- [Your objective]: Set down only what runs from the line containing "Task: Open the DMM.com DVD rental bookmark" through the last line of the data, exactly as it reads.

- [Entries shown]:
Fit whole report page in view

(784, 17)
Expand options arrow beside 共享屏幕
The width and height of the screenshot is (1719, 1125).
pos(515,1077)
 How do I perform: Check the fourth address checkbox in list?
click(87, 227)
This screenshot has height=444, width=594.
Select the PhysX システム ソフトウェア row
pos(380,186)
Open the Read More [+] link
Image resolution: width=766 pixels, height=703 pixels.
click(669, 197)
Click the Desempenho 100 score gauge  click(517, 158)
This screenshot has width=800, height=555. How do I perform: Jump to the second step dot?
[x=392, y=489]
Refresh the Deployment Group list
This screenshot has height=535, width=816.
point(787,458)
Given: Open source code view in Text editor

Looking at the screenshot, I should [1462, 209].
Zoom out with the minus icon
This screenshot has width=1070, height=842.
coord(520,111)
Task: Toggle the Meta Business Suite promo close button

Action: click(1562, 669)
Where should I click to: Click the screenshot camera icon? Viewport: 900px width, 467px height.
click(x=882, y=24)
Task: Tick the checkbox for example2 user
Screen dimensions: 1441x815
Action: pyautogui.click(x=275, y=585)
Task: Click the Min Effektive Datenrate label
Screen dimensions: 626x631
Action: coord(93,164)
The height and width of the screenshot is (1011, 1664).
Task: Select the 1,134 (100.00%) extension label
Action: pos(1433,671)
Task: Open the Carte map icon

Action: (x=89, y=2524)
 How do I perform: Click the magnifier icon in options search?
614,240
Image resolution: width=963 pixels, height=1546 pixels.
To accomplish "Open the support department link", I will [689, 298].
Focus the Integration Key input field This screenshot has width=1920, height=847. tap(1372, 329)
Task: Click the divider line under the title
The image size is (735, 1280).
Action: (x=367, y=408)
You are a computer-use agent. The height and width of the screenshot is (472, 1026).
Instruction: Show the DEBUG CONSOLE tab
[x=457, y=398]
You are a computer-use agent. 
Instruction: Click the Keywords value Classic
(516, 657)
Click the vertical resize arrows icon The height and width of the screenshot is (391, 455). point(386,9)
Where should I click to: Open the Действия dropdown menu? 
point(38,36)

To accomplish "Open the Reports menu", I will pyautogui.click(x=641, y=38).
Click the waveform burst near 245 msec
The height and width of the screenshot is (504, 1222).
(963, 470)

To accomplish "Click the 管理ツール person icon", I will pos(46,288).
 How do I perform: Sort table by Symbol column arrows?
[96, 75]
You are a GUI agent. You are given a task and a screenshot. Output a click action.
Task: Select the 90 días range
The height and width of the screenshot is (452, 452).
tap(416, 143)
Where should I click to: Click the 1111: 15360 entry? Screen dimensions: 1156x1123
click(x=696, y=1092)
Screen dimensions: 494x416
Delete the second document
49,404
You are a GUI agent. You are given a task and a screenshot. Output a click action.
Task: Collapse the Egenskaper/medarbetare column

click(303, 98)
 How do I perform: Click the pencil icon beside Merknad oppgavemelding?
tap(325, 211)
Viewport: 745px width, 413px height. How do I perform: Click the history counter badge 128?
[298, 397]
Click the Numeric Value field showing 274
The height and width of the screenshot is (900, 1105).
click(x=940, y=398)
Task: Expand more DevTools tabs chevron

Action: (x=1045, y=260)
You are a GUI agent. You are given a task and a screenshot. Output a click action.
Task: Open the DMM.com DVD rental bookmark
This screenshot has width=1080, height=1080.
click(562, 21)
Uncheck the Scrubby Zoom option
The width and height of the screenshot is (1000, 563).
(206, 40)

- [Solution]:
Task: Open the DMM.com DVD rental bookmark
This screenshot has width=1080, height=1080.
click(562, 21)
Uncheck the Scrubby Zoom option
The width and height of the screenshot is (1000, 563).
(206, 40)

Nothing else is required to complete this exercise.